**WHAT IS BEING ASKED:** From the entries below, please output exactly the lines starting at the one containing "Click the New folder icon" and ending at the one containing "Screen dimensions: 971x561", both included.

━━ EXCERPTED DATA

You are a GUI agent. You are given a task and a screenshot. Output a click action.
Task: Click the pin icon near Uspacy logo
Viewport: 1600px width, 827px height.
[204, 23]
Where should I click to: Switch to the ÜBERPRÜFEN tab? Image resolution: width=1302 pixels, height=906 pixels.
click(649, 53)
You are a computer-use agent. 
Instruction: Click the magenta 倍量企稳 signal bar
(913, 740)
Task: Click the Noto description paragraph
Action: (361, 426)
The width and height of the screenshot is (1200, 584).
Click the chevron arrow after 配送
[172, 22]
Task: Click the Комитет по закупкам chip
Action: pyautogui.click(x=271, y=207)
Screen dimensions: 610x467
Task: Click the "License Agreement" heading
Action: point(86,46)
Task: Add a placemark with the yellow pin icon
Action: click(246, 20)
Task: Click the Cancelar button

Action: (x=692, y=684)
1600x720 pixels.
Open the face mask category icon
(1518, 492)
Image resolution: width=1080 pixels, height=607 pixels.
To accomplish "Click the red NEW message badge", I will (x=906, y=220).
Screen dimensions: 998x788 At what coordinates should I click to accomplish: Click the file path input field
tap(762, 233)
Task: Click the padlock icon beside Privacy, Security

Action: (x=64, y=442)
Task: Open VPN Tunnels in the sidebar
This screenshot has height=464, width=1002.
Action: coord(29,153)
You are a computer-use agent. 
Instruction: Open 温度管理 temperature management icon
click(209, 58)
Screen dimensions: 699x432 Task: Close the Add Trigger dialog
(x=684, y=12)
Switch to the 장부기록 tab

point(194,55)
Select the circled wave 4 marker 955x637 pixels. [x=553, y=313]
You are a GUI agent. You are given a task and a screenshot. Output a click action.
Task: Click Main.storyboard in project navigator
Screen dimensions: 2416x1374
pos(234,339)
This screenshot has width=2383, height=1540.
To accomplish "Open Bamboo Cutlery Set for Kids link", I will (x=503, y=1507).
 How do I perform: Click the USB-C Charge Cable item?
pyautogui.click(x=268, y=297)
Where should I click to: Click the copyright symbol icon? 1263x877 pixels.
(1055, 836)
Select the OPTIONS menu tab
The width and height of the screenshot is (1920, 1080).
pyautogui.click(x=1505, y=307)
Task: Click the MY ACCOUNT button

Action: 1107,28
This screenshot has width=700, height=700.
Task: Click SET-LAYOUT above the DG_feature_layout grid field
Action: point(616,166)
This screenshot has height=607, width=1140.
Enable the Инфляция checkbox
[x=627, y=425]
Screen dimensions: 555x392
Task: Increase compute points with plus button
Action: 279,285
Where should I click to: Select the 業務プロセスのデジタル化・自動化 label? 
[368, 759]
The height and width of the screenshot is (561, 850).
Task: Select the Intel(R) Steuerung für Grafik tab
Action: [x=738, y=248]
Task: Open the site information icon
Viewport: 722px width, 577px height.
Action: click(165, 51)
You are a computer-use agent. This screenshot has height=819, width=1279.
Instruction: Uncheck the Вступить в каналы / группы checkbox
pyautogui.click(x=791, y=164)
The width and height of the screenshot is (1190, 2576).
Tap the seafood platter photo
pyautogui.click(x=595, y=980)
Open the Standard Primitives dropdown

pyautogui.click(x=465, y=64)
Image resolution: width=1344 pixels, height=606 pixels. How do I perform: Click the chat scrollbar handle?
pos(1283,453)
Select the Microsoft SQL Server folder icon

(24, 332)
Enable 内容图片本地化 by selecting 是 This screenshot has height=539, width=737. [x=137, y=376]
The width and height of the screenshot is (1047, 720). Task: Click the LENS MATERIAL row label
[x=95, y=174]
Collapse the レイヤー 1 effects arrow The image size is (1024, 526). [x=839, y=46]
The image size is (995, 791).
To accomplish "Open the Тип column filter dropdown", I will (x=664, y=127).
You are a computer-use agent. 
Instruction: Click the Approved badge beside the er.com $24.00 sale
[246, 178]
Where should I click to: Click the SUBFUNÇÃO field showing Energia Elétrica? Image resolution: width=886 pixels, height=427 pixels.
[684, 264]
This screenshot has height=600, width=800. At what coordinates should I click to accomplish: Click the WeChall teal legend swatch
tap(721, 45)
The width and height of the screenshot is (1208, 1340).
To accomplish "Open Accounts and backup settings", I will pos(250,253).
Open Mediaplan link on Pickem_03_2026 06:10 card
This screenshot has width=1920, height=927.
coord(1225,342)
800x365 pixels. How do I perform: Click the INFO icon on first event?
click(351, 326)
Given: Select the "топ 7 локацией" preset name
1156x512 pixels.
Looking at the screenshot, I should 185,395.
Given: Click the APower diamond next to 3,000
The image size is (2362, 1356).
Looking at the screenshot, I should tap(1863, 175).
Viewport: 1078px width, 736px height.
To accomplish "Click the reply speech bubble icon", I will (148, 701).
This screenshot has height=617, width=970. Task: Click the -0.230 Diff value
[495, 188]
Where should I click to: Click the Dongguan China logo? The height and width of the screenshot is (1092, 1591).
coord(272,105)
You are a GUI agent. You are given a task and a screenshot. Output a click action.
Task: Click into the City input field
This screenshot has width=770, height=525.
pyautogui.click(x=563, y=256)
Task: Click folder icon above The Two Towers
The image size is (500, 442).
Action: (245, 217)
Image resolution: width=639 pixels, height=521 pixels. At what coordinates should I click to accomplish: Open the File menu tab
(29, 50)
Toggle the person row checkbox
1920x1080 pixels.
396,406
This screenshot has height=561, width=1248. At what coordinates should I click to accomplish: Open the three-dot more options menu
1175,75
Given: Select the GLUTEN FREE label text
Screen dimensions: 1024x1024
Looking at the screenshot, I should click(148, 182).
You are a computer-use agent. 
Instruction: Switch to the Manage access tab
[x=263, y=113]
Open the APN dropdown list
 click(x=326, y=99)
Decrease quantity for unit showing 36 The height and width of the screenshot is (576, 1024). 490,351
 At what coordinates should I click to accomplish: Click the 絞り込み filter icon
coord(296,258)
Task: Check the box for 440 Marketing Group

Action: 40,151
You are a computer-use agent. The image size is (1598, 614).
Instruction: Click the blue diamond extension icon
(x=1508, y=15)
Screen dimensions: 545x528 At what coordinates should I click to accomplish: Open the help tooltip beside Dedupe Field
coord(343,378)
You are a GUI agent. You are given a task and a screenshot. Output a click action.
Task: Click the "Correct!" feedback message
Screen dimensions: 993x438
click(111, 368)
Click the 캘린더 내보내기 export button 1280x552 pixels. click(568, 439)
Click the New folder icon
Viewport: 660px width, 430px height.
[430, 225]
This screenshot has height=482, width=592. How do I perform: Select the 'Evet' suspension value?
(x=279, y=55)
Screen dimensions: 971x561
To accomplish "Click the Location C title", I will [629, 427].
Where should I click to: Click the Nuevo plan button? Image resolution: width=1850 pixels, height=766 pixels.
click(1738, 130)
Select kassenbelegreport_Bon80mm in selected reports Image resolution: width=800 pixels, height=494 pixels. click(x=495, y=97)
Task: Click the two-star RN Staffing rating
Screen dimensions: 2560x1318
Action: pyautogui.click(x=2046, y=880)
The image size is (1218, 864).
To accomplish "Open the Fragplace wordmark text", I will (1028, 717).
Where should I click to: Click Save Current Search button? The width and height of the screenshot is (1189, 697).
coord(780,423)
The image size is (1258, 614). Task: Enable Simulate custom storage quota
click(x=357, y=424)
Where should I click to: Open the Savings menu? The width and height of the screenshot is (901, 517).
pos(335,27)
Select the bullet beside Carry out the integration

━━━━

**SOLUTION:**
Click the New folder icon
Viewport: 660px width, 430px height.
[430, 225]
This screenshot has height=482, width=592. How do I perform: Select the 'Evet' suspension value?
(x=279, y=55)
Screen dimensions: 971x561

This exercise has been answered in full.